Our prospective, single-blind, placebo controlled, randomized pilot trial seems to be a strong research design. However, there are limitations to this study, such as the small number of subjects and lack of the follow-up results. Another potential limitation of our study is the lack of a parameterized control of the movement speed and subject effort during the dynamic sEMG test. Also, we did not use a more sensitive multichannel sEMG and we applied the KT or PT for only 24 h. Longer periods of tape application seem to be more appropriate for registering stronger changes in muscle sEMG activity and flexibility. The next limitation includes the fact that a little more tension (25–50%) during KT tapes application should be considered to activate facilitation of elastic fibres. We acknowledge the need to continue this research in larger numbers of subjects; therefore, according to statistical estimation, we would like to clarify that the population over 35–40 in each group is needed for further analysis of normal distribution and to use the parametric tests. At this moment (12 individuals in KT group and 10 in PT group) was estimated that a power of test is 0.84 compared to parametric statistics conducted on a large population with Gauss decay (30 subjects in 1 group).
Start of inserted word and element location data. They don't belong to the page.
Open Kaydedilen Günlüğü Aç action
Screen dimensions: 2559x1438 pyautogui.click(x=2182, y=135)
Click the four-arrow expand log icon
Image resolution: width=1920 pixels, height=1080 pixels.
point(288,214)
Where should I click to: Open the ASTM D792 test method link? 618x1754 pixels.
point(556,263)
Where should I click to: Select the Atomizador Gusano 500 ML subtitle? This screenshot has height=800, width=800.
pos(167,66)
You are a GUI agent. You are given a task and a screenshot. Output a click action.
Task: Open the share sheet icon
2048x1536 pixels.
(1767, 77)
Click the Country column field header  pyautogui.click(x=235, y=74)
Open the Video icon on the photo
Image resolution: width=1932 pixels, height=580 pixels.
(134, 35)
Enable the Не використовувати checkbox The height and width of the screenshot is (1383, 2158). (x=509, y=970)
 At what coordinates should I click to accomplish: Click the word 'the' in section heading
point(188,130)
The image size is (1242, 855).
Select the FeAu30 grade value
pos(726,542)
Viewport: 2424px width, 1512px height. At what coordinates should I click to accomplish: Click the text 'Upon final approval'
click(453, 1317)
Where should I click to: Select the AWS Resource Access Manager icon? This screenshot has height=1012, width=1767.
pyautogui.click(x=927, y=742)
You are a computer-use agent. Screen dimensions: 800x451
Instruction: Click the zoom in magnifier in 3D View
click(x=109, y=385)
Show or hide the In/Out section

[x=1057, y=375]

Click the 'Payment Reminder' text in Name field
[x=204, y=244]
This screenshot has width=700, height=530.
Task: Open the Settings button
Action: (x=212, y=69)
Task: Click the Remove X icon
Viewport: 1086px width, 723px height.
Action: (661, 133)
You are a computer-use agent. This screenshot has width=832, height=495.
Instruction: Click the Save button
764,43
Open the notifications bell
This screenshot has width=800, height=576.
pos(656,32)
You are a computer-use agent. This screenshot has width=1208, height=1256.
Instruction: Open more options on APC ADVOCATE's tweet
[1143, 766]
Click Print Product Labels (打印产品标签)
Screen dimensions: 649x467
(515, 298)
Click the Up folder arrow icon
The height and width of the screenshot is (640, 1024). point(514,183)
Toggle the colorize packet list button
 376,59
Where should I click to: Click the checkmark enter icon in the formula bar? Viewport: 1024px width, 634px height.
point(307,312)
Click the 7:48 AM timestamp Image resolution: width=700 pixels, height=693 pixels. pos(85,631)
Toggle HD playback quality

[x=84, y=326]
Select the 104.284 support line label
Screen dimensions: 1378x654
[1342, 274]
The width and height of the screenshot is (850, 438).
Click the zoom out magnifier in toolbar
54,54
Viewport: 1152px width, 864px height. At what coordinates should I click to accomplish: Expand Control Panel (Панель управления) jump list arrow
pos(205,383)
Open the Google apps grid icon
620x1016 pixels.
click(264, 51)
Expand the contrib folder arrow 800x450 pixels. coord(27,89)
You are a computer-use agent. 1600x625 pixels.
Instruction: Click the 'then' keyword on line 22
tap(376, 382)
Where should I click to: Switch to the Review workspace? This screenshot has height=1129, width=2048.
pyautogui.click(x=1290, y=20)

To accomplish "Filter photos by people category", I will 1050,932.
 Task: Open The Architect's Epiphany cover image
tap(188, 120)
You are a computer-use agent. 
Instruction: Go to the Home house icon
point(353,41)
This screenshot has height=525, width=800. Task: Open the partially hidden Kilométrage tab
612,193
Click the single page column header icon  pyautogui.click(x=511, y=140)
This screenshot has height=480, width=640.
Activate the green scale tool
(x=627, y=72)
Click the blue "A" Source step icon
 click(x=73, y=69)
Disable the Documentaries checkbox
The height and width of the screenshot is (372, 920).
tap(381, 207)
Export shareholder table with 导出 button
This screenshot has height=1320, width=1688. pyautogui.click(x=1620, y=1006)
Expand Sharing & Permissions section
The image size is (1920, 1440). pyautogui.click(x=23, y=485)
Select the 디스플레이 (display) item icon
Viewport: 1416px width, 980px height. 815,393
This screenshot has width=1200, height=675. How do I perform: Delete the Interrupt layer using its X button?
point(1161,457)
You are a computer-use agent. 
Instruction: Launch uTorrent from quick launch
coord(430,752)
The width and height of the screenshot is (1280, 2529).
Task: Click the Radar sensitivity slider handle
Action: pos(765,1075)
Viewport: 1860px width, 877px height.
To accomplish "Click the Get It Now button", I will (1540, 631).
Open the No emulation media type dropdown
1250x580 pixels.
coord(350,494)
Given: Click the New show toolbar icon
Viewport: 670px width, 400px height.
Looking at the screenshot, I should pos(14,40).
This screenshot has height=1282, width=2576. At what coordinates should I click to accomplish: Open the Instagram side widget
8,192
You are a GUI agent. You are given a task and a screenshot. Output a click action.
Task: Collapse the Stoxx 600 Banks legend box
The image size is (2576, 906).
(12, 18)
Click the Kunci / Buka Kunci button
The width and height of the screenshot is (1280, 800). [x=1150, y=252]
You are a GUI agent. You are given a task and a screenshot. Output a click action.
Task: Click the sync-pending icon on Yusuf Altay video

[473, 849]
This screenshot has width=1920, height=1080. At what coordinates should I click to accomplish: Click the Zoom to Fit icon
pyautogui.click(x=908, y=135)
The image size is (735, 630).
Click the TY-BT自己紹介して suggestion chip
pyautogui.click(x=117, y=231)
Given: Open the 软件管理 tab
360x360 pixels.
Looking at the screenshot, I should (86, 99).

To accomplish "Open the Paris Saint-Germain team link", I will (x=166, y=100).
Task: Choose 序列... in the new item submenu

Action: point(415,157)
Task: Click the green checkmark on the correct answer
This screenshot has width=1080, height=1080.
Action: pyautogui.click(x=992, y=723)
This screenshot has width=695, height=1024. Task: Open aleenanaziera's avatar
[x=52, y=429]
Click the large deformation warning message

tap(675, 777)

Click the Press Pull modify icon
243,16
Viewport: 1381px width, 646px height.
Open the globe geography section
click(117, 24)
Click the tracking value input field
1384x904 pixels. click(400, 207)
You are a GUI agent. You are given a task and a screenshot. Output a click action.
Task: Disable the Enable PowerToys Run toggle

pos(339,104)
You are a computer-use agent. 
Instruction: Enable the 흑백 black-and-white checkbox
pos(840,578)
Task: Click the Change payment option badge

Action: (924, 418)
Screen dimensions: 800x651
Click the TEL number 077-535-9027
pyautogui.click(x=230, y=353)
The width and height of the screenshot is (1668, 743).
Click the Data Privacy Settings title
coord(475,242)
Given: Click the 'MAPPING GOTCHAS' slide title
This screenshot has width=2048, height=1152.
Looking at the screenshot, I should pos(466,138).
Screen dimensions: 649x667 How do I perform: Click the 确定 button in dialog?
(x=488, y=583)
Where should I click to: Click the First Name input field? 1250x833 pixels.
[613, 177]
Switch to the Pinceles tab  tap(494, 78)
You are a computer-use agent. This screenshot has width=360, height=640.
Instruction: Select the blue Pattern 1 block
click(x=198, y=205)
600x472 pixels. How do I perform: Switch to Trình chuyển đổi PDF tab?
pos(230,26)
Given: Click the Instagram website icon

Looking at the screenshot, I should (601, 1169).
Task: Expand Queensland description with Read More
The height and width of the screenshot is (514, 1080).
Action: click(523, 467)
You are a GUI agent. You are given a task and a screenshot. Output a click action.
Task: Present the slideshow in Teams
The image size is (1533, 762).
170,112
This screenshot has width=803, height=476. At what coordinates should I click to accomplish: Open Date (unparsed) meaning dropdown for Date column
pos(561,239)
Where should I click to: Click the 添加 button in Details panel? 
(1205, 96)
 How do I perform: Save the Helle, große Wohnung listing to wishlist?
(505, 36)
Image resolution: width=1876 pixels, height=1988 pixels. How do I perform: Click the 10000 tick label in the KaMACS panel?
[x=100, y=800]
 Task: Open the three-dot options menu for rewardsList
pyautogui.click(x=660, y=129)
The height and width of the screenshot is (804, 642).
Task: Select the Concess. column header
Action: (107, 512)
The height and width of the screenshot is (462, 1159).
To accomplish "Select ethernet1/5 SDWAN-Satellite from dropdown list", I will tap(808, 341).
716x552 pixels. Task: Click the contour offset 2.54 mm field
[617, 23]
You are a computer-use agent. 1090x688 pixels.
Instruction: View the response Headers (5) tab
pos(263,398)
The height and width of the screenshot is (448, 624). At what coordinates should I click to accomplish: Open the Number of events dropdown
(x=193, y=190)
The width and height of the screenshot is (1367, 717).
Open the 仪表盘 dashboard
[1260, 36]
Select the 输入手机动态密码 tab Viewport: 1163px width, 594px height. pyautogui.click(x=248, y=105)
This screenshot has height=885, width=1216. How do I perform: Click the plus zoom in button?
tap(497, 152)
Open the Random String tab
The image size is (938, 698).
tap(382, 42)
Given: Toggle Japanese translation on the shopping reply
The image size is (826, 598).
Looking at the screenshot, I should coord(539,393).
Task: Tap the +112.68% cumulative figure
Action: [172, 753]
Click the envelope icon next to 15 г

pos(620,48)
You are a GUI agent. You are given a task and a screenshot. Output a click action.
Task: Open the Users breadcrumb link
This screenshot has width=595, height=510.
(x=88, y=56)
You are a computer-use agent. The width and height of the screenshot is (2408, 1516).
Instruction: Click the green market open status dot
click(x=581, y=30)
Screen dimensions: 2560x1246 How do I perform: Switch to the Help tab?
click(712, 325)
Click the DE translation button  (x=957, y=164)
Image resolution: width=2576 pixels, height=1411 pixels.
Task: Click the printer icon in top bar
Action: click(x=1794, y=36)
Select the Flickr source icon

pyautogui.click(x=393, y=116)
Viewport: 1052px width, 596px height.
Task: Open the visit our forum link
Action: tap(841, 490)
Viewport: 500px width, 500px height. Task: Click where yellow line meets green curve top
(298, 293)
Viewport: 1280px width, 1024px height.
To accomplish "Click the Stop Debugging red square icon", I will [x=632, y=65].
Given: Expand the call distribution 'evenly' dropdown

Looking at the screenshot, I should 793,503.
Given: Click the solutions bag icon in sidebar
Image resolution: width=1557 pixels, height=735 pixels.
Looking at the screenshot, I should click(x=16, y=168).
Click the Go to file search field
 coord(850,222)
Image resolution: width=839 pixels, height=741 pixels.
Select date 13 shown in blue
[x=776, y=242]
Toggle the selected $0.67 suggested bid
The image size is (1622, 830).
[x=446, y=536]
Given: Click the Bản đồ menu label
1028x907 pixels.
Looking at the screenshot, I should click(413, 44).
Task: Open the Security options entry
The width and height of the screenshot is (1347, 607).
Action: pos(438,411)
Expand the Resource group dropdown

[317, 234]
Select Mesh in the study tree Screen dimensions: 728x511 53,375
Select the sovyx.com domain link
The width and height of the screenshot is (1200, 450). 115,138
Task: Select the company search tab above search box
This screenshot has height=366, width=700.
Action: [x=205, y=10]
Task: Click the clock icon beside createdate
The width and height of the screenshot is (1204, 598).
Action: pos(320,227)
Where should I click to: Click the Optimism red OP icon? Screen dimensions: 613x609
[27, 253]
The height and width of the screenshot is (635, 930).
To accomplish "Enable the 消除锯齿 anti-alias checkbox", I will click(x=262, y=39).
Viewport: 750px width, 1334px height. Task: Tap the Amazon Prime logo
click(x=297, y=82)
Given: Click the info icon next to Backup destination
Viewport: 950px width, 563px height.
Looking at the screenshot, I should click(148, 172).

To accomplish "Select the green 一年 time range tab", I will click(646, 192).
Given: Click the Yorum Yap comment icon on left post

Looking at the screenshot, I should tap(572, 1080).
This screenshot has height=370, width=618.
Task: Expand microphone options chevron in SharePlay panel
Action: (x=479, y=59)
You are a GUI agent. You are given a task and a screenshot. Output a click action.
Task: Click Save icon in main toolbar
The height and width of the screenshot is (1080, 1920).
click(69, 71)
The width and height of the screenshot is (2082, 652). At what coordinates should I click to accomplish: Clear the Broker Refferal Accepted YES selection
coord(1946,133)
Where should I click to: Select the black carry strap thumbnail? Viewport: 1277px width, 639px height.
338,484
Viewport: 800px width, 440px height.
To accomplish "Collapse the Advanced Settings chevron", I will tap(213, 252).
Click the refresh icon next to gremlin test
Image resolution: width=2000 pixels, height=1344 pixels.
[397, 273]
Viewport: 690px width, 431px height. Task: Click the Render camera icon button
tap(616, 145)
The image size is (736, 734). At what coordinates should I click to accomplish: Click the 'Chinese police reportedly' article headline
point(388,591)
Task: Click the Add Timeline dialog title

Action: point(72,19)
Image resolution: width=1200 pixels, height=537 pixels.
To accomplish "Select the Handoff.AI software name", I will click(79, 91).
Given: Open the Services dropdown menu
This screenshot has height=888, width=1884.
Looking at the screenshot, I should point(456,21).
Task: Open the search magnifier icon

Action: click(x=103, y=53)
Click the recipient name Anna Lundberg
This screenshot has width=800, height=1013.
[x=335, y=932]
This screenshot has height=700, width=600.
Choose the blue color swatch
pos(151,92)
At the same time, we emphasize the pilot character of this study, which describes the insufficient utility of KT for improving muscles performance in adolescent athletes.

Conclusions

There is a lack of reliable studies discussing the positive results of KT applications on improving muscle activity parameters. Our findings in young healthy volleyball players indicate no significant differences in sEMG activity of the RF, VL, or VM muscles and no positive changes in RF muscle flexibility compared to PT intervention. In future research, a little more tension (25–50%) during KT tapes application, as well as longer periods of KT tape application seem to be more appropriate for showing stronger changes in muscle sEMG activity and flexibility.